Every government has its scandals. When the Liberals first came to power (federally), they came in on a promise to scrap the GST. They promptly dropped this promise and things were quiet on the scandal front for some time.
Just before we switched to a Conservative government, there came the Sponsorship scandal. Of $250M that was supposed to be spent to improve the nation's image among Quebecers who might consider independence, some $100M is supposed to have been spent on "Liberal friendly ad firms" for doing very little work.
It was embezzlement or fraud, call it what you like.
Whatever it was, it was not an innate part of the Liberal platform. There is nothing implied by a liberal mentality that says, "We will support a culture of unaccountability that will allow embezzlement". This was a matter of corruption, not philosophy. Corruption is simply something that happens when people are in power for too long. Chretien was a master manipulator of elections and election timing. His party became corrupt when they began to feel invulnerable and entitled to their positions.
The point is that it wasn't a problem with the philosophy of the party. Most Canadians agree with the general philosophy of the party: balanced budgets; social services; social progress.
On the other hand we have the Listeria outbreak. If it turns out, as most of us suspect, that the outbreak was caused by the recently relaxed testing procedures for Listeria monocytogenes (which seems like a pretty reasonable assumption from which to start), then we have a problem of a completely different order.
The reason that the Conservative government cut inspections was because it is an innate part of the party's philosophy. What do the Conservatives believe in? Less government. More private enterprise. Private is better than public. Lower taxes. Less services. More military. Less social service.
While the Sponsorship scandal was a large embezzlement fiasco brought on by long developed corruption, the Listeria outbreak - if it is indeed the result of a lax inspection regime and not, say, terrorism or sabotage - is evidence that the core philosophy of the Conservative party is flawed. It would mean that the free market does not solve all ills and that low taxation is not in everyone's best interest.

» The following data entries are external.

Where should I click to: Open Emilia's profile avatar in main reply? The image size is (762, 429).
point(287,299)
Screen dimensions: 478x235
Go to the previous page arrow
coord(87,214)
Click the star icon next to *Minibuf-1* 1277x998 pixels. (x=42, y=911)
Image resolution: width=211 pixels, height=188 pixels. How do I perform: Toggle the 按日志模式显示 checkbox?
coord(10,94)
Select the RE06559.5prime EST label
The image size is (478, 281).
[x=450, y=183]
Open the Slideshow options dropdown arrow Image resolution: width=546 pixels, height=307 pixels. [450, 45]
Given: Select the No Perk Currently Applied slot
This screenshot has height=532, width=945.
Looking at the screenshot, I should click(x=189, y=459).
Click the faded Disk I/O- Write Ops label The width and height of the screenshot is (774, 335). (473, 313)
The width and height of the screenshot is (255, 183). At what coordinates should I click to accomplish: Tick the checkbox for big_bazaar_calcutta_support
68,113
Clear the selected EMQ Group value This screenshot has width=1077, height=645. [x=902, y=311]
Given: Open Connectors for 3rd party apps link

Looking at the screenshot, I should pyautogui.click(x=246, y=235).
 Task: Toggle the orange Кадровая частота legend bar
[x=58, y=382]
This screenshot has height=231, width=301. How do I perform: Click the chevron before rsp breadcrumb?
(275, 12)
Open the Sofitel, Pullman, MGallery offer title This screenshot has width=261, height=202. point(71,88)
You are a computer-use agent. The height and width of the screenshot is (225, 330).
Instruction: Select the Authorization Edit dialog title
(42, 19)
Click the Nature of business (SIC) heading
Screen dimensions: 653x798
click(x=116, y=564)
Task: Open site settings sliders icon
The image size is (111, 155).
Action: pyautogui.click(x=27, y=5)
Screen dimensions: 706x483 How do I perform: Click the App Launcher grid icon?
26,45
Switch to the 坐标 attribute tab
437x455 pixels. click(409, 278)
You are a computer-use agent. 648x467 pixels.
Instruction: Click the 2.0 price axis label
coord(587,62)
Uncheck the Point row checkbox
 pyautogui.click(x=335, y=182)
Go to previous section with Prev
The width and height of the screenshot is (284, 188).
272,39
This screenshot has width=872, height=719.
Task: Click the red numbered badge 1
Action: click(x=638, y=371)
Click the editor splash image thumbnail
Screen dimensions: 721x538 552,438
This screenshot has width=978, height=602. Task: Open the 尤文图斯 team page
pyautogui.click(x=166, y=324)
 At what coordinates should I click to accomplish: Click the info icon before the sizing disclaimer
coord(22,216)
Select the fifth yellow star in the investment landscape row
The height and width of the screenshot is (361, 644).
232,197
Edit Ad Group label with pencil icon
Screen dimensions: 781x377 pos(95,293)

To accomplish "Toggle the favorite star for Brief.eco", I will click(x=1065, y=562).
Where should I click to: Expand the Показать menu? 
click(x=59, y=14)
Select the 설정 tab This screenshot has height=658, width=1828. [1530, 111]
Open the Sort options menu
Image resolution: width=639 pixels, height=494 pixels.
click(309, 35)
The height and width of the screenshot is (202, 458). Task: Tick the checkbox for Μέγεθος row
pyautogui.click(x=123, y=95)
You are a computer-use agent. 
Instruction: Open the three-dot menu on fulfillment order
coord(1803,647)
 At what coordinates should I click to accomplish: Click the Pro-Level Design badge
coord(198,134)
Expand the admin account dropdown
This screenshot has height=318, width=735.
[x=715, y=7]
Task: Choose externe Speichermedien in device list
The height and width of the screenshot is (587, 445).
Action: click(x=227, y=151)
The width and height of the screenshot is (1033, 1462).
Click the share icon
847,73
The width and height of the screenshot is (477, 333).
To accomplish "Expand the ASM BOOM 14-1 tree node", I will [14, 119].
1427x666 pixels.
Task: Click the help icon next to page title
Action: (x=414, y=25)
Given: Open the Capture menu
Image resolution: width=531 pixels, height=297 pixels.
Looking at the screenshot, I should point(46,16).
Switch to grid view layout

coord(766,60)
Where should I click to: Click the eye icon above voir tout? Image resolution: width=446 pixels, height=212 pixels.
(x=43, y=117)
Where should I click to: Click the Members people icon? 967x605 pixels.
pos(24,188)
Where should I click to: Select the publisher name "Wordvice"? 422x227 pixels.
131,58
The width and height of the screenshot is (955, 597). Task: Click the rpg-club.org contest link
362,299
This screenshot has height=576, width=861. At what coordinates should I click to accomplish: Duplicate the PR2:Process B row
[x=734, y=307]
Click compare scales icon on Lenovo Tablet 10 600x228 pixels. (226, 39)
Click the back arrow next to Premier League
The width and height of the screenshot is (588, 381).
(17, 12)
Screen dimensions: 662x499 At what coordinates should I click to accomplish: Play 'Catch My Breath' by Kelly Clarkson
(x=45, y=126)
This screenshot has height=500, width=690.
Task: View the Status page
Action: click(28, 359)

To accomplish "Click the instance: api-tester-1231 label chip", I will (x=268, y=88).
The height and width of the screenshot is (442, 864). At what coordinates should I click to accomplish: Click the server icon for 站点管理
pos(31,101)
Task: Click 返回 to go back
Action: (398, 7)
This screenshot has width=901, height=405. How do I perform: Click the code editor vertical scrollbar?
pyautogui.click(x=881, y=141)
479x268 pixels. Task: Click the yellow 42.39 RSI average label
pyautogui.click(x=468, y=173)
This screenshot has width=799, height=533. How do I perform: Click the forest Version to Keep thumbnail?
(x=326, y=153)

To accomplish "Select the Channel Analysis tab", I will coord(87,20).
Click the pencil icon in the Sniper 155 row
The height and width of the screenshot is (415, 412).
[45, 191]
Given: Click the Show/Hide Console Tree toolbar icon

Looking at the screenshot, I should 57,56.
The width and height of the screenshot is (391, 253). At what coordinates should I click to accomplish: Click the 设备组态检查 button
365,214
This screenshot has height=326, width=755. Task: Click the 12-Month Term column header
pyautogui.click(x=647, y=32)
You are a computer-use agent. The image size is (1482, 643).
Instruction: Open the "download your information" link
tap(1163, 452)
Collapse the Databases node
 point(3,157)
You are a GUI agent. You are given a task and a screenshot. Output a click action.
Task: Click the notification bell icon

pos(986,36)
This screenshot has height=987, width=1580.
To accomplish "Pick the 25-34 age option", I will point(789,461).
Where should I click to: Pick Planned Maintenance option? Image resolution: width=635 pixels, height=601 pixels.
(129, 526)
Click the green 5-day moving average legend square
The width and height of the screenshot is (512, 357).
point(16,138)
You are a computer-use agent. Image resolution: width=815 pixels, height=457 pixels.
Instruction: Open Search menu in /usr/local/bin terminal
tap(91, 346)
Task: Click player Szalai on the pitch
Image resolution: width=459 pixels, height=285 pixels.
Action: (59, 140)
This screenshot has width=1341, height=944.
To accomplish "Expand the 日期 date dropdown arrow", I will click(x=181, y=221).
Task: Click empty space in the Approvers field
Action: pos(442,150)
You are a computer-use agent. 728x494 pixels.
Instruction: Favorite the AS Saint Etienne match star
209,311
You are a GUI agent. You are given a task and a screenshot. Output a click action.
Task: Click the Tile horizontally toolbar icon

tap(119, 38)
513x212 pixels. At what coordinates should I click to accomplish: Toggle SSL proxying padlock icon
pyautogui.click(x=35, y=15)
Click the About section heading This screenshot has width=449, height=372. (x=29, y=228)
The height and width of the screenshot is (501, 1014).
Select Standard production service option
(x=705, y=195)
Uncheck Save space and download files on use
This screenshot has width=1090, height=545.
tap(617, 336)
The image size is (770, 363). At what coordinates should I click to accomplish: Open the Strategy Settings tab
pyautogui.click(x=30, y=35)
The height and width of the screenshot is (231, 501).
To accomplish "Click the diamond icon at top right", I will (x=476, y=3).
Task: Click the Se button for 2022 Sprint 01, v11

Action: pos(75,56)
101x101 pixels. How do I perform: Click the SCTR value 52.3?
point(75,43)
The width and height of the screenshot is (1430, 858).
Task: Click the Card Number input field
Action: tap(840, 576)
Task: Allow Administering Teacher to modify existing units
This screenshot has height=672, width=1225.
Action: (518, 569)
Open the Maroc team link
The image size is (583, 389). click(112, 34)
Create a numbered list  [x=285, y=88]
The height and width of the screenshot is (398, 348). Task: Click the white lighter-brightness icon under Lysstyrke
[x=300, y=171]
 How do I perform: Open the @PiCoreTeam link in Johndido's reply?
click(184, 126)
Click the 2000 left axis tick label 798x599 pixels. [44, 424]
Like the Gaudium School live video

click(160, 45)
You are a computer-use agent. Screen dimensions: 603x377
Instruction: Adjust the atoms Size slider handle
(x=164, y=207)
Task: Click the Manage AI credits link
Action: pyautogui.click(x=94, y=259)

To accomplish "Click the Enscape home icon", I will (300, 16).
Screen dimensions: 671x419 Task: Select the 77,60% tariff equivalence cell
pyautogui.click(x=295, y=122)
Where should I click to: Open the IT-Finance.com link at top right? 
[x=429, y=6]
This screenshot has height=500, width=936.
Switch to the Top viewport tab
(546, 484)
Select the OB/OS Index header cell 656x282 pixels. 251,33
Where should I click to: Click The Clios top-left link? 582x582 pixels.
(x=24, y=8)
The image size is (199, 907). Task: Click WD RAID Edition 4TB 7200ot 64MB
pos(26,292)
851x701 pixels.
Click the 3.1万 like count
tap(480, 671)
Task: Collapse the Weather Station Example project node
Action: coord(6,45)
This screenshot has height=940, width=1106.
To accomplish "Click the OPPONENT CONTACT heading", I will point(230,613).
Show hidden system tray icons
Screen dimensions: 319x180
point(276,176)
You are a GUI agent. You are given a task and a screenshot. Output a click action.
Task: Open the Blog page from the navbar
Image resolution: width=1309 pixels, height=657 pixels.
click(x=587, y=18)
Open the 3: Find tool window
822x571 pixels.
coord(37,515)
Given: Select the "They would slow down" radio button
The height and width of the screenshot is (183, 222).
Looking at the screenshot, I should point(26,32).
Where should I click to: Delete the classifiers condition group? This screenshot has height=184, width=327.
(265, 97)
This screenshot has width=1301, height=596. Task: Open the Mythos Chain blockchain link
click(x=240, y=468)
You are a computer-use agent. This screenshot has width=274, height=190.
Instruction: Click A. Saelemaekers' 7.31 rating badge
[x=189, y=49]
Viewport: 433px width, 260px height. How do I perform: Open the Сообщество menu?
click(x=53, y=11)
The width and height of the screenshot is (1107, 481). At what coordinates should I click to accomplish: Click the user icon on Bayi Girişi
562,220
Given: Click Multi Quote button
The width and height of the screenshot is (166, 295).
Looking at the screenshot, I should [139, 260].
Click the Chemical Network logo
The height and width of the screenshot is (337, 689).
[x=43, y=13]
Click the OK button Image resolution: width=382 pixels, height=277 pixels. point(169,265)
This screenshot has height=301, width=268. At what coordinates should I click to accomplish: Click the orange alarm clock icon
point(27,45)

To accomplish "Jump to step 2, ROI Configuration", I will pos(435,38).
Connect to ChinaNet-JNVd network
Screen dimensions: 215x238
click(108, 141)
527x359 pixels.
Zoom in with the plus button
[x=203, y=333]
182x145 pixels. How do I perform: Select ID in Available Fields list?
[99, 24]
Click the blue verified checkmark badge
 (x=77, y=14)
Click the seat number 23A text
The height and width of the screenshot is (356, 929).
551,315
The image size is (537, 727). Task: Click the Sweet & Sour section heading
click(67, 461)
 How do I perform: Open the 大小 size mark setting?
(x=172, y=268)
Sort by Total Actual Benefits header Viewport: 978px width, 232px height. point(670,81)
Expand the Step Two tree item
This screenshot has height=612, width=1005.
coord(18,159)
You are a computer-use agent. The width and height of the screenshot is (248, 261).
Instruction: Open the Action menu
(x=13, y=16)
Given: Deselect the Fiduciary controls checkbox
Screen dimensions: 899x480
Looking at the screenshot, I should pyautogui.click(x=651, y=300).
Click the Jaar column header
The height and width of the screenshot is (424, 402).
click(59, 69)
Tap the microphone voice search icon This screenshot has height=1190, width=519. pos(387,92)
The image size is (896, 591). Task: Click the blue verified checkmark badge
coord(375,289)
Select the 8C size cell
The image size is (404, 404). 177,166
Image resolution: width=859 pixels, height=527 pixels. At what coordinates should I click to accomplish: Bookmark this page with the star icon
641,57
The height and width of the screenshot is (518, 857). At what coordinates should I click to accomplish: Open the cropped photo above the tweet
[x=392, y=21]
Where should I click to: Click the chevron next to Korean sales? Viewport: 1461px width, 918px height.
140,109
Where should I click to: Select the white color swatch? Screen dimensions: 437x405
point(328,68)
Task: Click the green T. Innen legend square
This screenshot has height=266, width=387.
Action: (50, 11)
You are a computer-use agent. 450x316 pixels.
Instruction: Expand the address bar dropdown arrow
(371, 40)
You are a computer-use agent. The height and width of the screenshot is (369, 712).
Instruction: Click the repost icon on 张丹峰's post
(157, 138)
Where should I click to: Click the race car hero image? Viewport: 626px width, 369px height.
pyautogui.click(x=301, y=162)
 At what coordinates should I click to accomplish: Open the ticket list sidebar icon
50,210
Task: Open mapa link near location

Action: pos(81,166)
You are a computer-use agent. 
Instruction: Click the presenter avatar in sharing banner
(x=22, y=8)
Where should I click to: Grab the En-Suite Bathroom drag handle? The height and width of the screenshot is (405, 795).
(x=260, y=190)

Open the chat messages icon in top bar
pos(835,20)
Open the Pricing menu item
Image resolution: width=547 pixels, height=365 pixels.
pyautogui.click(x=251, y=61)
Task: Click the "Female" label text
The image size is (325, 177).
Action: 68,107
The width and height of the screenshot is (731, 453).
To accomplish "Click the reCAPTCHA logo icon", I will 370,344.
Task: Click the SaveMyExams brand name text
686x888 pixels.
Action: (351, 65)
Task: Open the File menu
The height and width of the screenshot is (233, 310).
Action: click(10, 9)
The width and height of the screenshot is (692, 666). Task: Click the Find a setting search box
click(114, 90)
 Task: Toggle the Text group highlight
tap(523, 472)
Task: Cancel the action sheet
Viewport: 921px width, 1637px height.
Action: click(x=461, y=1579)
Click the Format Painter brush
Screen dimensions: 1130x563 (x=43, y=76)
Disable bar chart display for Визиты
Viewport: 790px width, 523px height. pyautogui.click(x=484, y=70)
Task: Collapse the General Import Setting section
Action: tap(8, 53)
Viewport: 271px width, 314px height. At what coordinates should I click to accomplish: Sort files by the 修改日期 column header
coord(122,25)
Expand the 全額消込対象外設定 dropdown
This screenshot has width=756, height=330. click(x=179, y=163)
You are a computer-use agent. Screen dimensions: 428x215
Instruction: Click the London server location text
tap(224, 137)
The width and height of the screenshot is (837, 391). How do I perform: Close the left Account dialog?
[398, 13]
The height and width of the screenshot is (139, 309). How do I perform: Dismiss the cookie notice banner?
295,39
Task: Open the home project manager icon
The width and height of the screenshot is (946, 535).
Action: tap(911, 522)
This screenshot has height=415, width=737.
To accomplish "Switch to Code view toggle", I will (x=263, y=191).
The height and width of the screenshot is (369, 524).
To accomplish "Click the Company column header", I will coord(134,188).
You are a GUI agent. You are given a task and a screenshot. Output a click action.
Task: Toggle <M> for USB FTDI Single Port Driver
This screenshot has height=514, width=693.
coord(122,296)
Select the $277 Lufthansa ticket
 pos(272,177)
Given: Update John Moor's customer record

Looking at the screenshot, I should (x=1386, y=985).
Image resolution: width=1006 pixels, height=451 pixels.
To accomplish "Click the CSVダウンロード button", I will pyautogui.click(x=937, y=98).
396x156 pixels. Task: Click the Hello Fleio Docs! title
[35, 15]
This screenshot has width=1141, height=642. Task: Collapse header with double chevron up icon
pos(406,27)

Whenever I discuss this issue with free market favouring coworkers, they like to use the example of a gas station. If a gas station owner were to water down his gas he would lose business because people would find out and stop buying gas from him. This example fails miserably in real life. Yes, the free market works fine for restaurants and gas stations because a) we are all experts on whether our cars break down ten feet from a gas station or when restaurants skimp on portions and b) the time from cheating to being caught is very small. If I drive up to a gas station and see five cars broken down two car lengths from the pumps, I know something is wrong here.
Listeria doesn't work that way, though, does it? Neither does education or health care. You might not realize that your child has been given a bad education for twenty years. You might not realize that your private health care system is deeply flawed until you're dying of cancer and your insurance company uses every trick in the book to deny you coverage and let you die.
And Listeria? It has a 70 to 90 day incubation period. You're not going to see people dying from it for at least two months after it's been in the food system. Then you're going to see them dying for three months after that.
And after people have been dying for three months? Then the free market will kick in and punish the corporation and inspection regime that caused the problem.
Well. Hallelujah for the free market. It told us afterward what we needed to know in advance.
There will be people who tell us not to make political hay out of death. But this is a political issue. This is a political issue that cuts to the heart of each party's philosophy. Can we trust the free market to protect our health or not?
If the lax inspection regime allowed Listeria to kill these people, then we know the answer: it can't.